There are several possible reasons why Ganteaume played no further Test cricket after his single match. Apart from the slow pace of his batting during that hundred—Goddard later suggested that it would have been better for Ganteaume's career to score a rapid 60 than a slow hundred— West Indies' batting was strong at the time and there was plenty of competition for places in the team. Even so, his teammate and later West Indies captain Jeff Stollmeyer suggested that he was unlucky to be left out of subsequent teams. It is also possible that Ganteaume's career was affected by his attitude to authority.
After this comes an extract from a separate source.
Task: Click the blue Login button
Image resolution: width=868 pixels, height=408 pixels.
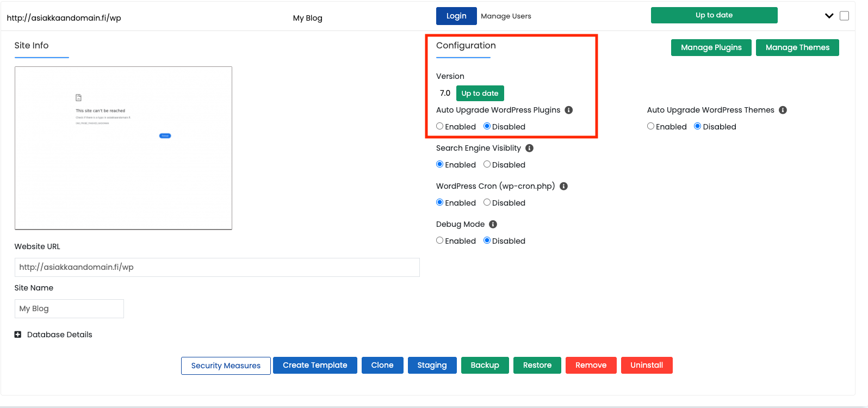Action: tap(456, 16)
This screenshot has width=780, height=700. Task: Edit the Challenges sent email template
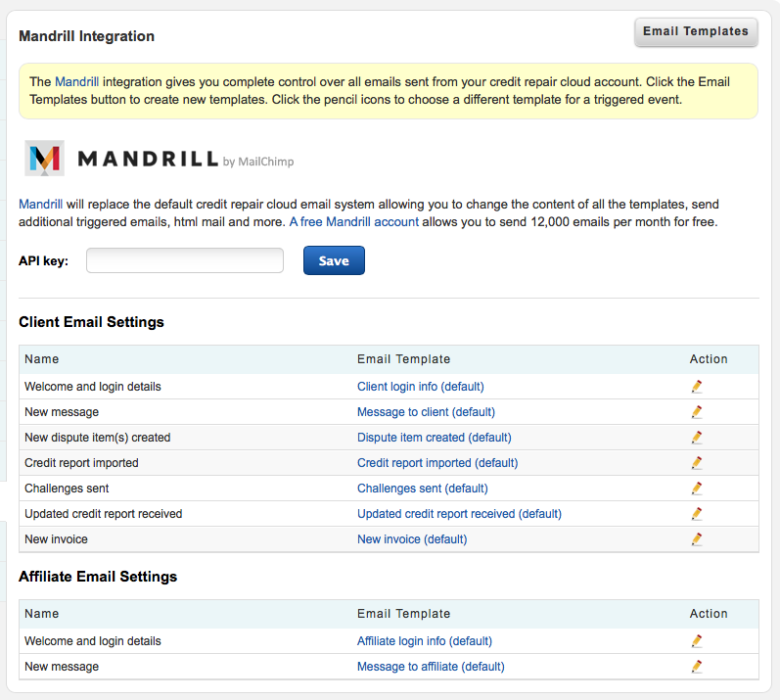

The cricket journalist Martin Williamson suggests: "Ganteaume probably paid as much for his anti-establishment attitude as for slow scoring. He was certainly not someone who was going to bow and scrape to the white players who still dominated the region's cricket." In later years, Ganteaume served as a Test selector and was West Indies manager in 1973–74. In 2007, his autobiography, My Story: The Other Side of the Coin was published, in which he criticised the West Indies "establishment" of his playing days. He died at the age of 95 on 17 February 2016. At the time of his death he was the oldest surviving West Indies Test cricketer, and the second oldest in the world.